Thursday, April 20, 2006

April 19, 1993

One of the recurring themes in my writing is you don't need to wait for someone to give you permission to be free - you are free to do what you want or need to do as long as it doesn't infringe on your neighbor, so just go do it. Our forebears set up a country where the government essentially has to ask permission to infringe on your freedom - you don't have to ask it for your liberties.

Of course, that is not exactly how things have played out over the years. Yesterday I emphasized how liberty was exercised on April 19 231 years ago. I was deliberately trying to avoid thinking about how liberty was trampled 13 years ago, live on TV.

Another theme I try to emphasize is be optimistic and, in the sense that most days the police aren't going to break down your door and seize your person and property, it doesn't hurt to be optimistic and unafraid. But somewhere today, police are breaking down someone's door and seizing persons and property, often to enforce bad laws. And outside Waco that day, the lawbreakers were the law enforcers. So while it doesn't hurt to be optimistic and unafraid and to expect the best, it also doesn't hurt to anticipate the worst, so that while most of the time you'll be pleasantly surprised, you also will be prepared should the worst happen.

I try to remind you and myself that freedom is a state of mind - "You can't take the sky from me" - and "they" can't. But I can't help but notice when a week goes by and the majority of my thoughts have been about stolen freedoms and lost liberties, as the last week has. Lots of ranting around here lately, about everything from the smoking gestapo to the ATF massacre.

And fixing the problem will take a more profound shift than replacing Republicans with Democrats or vice versa, as Anthony Gregory notes in a must-read article at lewrockwell.com, "Waco and the Bipartisan Police State." Some excerpts that jumped out at me:

"The continuity between the Clinton and Bush presidencies on issues of civil liberties demonstrates something that many people don’t want to wrap their minds around. America’s police state is utterly bipartisan.
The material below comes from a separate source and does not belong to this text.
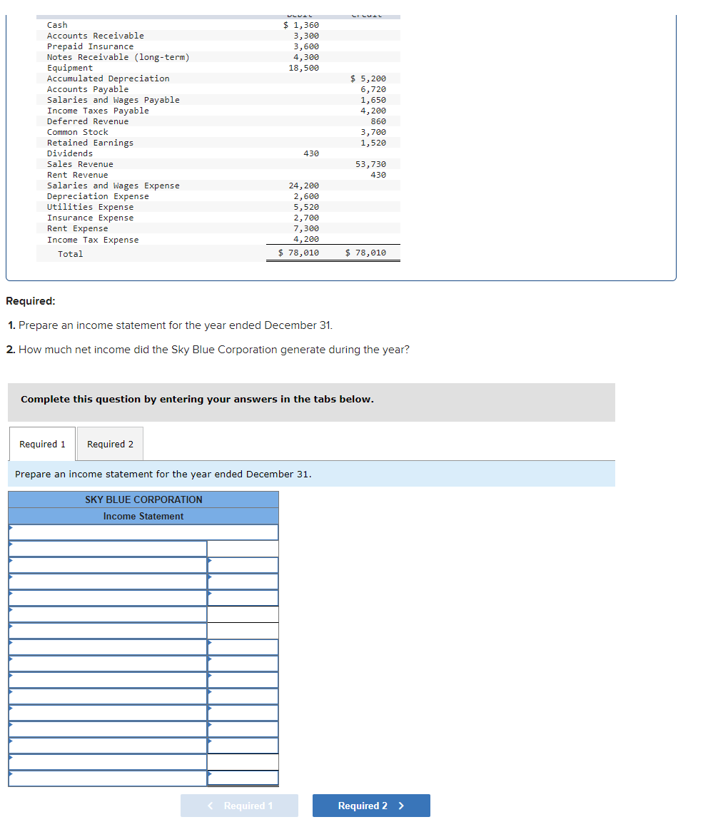
Task: Click the SKY BLUE CORPORATION title cell
Action: (143, 499)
It is designed to persist and indeed extend its reach with each administration, no matter the party in charge. In fact, the political party illusion serves to distract people from the real issues, the state’s trampling of our liberties, and instead devote their hopeful attention and energy to getting one dictatorial gang elected rather than the other." ...

"America’s had this bipartisan police state for a long time. It was Republican Abraham Lincoln who waged war on half the country and suspended the Bill of Rights in the other half. It was Democrat Woodrow Wilson who really honed the art of imprisoning dissenters. It was the Republicans in the 1920s who adamantly enforced alcohol prohibition. Democrat Franklin Roosevelt tossed the Japanese Americans in concentration camps. When Republicans turned the heat on leftists during the Cold War, they were only emulating their Democrat predecessors' surveillance and harassment of Old-Right and far-left dissenters in the 30s and 40s. The war on drugs has been advanced, expanded and internationalized by members of both parties. Both Republicans and Democrats are fervently pro-gun control. Neither party has ever done anything significant to rein in the IRS. And just as Clinton’s men helped to whitewash the massacre at Ruby Ridge, which occurred on the first Bush's watch, Republican fixers were eager to cover up the Clinton administration’s wrongdoing at Waco." ...

"If ever Americans are to have their rightful liberty, a political realignment must emerge that shatters the dishonest and distracting constructs of left and right, Democrat and Republican, and focuses instead on liberty versus the state."

This is an article about issues that need to be addressed. At this point I don't know where we find political leaders who will focus on liberty rather than the state. I think so many are so willing to defend the state's alleged right to tread on us, we need years and even decades of re-educating and writing and speaking about the basic truths about freedom and liberty before a majority begin to understand. But that might be overly pessimistic. So I'll spend the rest of my days doing my bit to remind people the default position in life is freedom, so refuse to be afraid and free yourself. My grandpas lived into their 80s, and my 80-something dad is still kicking, so that's potentially 30-plus years of agitating to go - maybe we'll see something in my lifetime yet.

P.S. What a difference an apostrophe makes - states' rights is an essential foundation of this republic; but the ruling class has been exercising the state's rights to oppress us. Theoretically and constitutionally the state has no such rights; when will folks understand?